A referral was made to oncology, and my sister Lisa and I met with the oncologist the following week. A breast MRI was ordered and we met with her the following week to review the results - again imaging suggesting cancer in the right breast. A biopsy was ordered for the following Friday. It felt like an eternity between these appointments, and the pain in my bones worsened by the day, necessitating a walker and fairly powerful opioids to quell the deep bone pain as the cancer chewed away at my spine and ribs. The oncologist drafted a letter to my employer (State of California) recommending that I be approved for teleworking (from home in my pjs) due to the weakness of the bones and risk of falling. This was quickly approved, and my employer has been mercifully flexible and accommodating with my schedule so that I can preserve my sick and vacation leave and still put the hours in to do my job. Once we got the pain management figured out, I found a balance between pain relief and mental acuity for focus on the detailed research and work I do.

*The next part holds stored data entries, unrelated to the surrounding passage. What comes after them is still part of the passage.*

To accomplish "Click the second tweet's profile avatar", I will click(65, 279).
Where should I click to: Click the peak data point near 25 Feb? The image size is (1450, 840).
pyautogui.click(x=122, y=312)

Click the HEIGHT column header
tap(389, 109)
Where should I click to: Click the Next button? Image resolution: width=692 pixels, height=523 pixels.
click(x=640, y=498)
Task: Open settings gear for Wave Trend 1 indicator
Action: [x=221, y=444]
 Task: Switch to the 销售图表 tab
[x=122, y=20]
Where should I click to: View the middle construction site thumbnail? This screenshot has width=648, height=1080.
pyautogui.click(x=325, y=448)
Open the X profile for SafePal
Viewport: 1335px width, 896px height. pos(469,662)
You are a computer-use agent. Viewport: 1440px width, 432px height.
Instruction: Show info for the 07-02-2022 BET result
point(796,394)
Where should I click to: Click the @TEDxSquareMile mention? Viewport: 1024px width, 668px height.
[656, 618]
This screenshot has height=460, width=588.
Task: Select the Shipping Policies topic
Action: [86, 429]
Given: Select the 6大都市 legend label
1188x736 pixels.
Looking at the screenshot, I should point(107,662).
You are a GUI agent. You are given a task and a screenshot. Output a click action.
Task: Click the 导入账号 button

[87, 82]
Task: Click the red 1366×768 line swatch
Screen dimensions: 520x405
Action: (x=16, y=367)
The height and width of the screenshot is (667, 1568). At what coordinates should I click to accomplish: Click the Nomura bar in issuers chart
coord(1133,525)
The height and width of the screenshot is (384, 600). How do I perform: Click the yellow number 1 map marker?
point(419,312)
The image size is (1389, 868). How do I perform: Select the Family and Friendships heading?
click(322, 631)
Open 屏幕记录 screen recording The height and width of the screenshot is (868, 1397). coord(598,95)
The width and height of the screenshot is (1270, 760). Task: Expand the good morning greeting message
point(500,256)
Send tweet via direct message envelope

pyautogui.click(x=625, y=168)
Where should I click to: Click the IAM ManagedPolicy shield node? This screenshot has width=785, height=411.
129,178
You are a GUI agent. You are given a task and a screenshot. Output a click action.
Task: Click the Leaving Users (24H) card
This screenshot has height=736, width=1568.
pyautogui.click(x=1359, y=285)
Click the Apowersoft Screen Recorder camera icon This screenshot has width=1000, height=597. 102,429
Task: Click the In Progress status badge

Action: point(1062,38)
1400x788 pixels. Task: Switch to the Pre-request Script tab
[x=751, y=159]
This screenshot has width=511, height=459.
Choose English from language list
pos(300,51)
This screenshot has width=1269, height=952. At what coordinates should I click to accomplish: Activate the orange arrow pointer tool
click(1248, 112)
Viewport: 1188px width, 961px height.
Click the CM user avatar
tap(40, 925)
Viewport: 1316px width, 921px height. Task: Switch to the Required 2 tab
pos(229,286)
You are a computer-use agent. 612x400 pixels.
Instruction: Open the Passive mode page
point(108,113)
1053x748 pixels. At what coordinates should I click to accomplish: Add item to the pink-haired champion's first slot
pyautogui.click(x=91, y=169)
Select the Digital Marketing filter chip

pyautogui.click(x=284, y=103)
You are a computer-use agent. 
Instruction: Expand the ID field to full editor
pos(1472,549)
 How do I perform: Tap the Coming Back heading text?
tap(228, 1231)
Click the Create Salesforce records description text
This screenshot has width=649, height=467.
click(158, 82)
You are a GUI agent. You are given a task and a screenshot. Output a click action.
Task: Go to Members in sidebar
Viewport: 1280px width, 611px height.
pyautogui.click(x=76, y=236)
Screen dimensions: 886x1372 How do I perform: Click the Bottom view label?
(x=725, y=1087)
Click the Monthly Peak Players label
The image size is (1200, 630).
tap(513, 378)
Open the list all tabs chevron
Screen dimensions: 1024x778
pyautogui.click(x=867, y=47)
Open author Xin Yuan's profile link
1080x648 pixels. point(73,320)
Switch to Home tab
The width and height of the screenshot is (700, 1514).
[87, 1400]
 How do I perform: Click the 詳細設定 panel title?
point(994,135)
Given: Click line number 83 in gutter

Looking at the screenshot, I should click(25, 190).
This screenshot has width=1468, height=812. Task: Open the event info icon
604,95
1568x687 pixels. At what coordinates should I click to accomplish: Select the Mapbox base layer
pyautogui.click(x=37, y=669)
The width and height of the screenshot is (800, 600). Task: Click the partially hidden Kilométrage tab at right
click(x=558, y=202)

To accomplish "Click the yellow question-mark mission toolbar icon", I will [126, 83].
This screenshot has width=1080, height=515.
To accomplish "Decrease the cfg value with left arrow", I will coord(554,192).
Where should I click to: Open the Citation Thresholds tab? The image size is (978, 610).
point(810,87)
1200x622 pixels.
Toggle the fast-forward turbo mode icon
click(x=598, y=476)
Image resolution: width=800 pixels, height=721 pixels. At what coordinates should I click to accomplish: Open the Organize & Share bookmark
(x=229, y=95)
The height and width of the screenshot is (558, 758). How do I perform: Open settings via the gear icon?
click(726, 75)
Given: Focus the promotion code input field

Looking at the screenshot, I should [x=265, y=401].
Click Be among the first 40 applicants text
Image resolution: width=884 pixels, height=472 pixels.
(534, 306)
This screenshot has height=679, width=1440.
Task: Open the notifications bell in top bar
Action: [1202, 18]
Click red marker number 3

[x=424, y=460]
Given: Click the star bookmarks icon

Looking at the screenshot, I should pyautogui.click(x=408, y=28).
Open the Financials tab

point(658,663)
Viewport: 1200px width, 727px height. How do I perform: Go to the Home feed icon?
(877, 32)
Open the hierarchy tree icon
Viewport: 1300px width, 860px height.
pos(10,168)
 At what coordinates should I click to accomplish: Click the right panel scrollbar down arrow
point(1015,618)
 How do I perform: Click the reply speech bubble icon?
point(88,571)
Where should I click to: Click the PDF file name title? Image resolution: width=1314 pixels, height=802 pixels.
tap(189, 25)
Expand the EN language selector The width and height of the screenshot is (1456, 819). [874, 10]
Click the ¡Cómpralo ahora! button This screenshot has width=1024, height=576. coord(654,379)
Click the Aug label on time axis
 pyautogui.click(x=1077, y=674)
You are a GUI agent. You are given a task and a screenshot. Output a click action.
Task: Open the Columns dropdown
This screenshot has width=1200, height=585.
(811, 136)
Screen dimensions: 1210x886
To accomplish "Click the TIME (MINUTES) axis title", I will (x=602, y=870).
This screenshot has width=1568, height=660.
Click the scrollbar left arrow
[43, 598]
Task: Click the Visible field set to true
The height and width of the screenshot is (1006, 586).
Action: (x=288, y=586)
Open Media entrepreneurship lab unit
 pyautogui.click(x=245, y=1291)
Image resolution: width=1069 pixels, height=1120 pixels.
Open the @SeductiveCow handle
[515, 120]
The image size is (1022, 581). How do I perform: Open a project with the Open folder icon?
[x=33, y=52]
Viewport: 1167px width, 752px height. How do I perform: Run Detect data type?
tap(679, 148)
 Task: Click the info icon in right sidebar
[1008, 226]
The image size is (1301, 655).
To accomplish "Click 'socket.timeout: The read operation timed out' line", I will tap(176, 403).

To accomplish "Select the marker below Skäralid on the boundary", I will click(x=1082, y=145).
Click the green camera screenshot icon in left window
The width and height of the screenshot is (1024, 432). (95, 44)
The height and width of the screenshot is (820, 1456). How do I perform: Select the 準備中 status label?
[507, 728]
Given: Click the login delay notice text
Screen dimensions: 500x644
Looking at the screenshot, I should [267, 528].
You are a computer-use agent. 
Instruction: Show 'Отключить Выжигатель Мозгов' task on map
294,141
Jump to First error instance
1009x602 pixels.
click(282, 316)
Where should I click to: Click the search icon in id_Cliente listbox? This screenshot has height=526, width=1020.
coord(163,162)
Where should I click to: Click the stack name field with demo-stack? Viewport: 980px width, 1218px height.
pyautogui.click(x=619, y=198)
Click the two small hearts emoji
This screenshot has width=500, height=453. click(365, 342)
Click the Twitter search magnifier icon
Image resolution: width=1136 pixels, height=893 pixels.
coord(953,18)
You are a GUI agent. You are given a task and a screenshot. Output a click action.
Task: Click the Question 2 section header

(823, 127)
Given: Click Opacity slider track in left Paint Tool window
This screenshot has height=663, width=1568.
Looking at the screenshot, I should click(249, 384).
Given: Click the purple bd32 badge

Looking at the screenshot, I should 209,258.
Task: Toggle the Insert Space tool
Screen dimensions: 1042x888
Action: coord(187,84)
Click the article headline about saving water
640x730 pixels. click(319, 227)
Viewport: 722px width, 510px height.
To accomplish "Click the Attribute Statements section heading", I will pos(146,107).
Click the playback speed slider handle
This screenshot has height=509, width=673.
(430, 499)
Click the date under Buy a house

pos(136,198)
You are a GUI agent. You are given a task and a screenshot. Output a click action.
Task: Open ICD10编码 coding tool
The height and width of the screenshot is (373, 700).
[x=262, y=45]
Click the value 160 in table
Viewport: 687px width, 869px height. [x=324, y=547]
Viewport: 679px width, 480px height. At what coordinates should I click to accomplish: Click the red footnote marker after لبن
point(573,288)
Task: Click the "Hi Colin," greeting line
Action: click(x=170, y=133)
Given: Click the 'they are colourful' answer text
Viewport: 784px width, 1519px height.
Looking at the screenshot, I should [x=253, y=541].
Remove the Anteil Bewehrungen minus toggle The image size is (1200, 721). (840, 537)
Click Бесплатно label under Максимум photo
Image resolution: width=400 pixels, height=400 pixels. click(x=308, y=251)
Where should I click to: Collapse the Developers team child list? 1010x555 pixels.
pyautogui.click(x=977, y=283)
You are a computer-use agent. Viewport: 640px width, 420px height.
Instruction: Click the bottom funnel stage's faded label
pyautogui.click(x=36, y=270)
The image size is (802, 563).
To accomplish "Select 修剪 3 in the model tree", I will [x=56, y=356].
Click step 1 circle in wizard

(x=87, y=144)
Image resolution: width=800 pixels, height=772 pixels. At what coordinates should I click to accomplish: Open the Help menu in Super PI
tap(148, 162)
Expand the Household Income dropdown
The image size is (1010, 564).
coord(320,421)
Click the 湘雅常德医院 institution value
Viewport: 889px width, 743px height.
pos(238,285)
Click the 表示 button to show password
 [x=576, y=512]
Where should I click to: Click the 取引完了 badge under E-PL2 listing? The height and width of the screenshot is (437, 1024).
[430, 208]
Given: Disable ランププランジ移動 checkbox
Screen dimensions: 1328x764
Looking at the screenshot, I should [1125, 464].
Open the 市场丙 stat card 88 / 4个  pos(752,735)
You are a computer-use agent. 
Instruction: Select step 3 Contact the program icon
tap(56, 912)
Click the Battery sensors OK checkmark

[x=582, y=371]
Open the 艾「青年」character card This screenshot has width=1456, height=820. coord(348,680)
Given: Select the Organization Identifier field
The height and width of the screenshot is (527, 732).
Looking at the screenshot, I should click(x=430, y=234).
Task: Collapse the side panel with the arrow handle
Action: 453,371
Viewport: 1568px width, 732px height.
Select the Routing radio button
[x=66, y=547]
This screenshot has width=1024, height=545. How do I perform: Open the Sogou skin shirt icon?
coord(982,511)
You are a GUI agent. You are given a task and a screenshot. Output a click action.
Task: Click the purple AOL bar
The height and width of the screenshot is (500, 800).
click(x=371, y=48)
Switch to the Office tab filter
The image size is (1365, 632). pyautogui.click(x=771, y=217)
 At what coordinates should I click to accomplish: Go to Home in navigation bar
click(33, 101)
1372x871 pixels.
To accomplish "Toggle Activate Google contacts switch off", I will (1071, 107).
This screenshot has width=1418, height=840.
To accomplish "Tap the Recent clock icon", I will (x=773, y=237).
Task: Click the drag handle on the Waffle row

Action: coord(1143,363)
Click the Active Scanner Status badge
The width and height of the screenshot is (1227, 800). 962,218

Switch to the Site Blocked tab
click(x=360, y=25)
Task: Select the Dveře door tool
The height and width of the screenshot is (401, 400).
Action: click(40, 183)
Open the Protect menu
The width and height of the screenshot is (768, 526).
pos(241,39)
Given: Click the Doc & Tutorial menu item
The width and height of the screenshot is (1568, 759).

The biopsy/ultrasound/mammogram results came back, and we met with the breast oncologist on October 7th. He confirmed that I have a highly aggressive and fast spreading form of cancer known as human epidermal growth factor receptor 2 (HER-2 positive). I'm undergoing a 12-dose round of chemo therapy at which time they will repeat the PET-Scan to see what the treatments have achieved), as well as a full year of infusion with HER2-targeted therapies (Trastuzumab or Herceptin). I have just completed a week of radiation treatments on the metastasis in the left hip socket, which was growing excruciatingly painful, and the pain is already down to about a '3' on a scale of one to ten, as opposed to last week's pain level, which was '20.' Monthly injections of a bone strengthening agent to rebuild the bone that was digested by cancerous lesions already seem to be working and my posture is gradually improving. They tell me that this cancer is incurable and will require close monitoring and ongoing treatments when it does recur, and that, if all goes well, I may have another five years to live.
But I’ve declared a Jihad on Cancer, and am determined, God willing, to be one those people we all know who was supposed to be dead 20 years ago. I am asking for your prayers, visits if you have time and proximity in your favor, and am launching this campaign to help me cover what the insurance company does not: copays, prescriptions, complementary treatments such as colonics, acupuncture, Chinese and Tibetan herbs, vitamins and supplements, devices such as compression socks & orthopedic shoes for neuropathy, and gentle body work sessions as I heal!
I ’m feeling so incredibly held by the Divine Loving Force that animates every last atom of our existence and buoyed up by the outpouring of prayers and love from all of the extraordinary friends and family members who keep showing up to bless the way! Thankful that the chiro cracked a rib and drew attention to what was brewing under the surface. Let the healing continue!